The strategist in Loa should have used that information as leverage. Twist it, exploit the weakness, break her enemy from the inside. But as she crouched, particles dripping into the swamp, her illusions flickering uncertainly around her, she hesitated.
Her hand trembled as she drew talismans back to orbit. She hated pain, hated bleeding, hated how fragile her body felt compared to her will. Every nerve told her to retreat, to hide, to breathe. But she forced her lips into a grim smile, sharp as a broken fang. "You think that you're the only one who hates what this place forces us to do? Hah."
Her psionics pulsed, feathers igniting again, but she didn't weave another simple trap. Instead, she spun the talismans into a spiral, her illusions folding inward rather than outward.
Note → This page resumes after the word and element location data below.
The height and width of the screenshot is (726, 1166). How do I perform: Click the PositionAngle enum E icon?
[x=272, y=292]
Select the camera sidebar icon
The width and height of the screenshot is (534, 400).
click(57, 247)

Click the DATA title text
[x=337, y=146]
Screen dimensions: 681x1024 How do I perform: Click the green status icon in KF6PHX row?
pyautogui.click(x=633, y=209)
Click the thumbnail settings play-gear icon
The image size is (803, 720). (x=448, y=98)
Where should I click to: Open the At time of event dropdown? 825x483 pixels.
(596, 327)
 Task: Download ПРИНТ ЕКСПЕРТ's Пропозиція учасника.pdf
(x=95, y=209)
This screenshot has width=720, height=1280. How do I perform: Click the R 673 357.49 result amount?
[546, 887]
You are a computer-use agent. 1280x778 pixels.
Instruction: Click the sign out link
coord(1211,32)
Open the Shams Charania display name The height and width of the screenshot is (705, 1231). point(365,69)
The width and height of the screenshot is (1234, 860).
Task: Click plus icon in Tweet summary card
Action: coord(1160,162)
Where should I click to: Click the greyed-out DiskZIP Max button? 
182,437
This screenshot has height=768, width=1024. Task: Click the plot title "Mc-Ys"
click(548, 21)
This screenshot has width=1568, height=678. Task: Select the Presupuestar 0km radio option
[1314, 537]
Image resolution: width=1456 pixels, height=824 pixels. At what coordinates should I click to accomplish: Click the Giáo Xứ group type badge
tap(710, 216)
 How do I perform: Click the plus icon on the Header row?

A mirrored maze, blooming upward like a midnight flower.
Every shot Whirlkool took next would ricochet, refract, split into falses.
The crowd gasped as dozens of Loa's appeared across the marsh, some bleeding, some whole, some staggering, some flying steady. Each shimmered faintly, reflections of her battered form turned into a hall of ghosts.
Whirlkool exhaled slowly, shoulders tense. She swapped weapons again—pistol, to spear, to trident, each one flowing into existence from the water's edge. Her voice barely rose above the noise.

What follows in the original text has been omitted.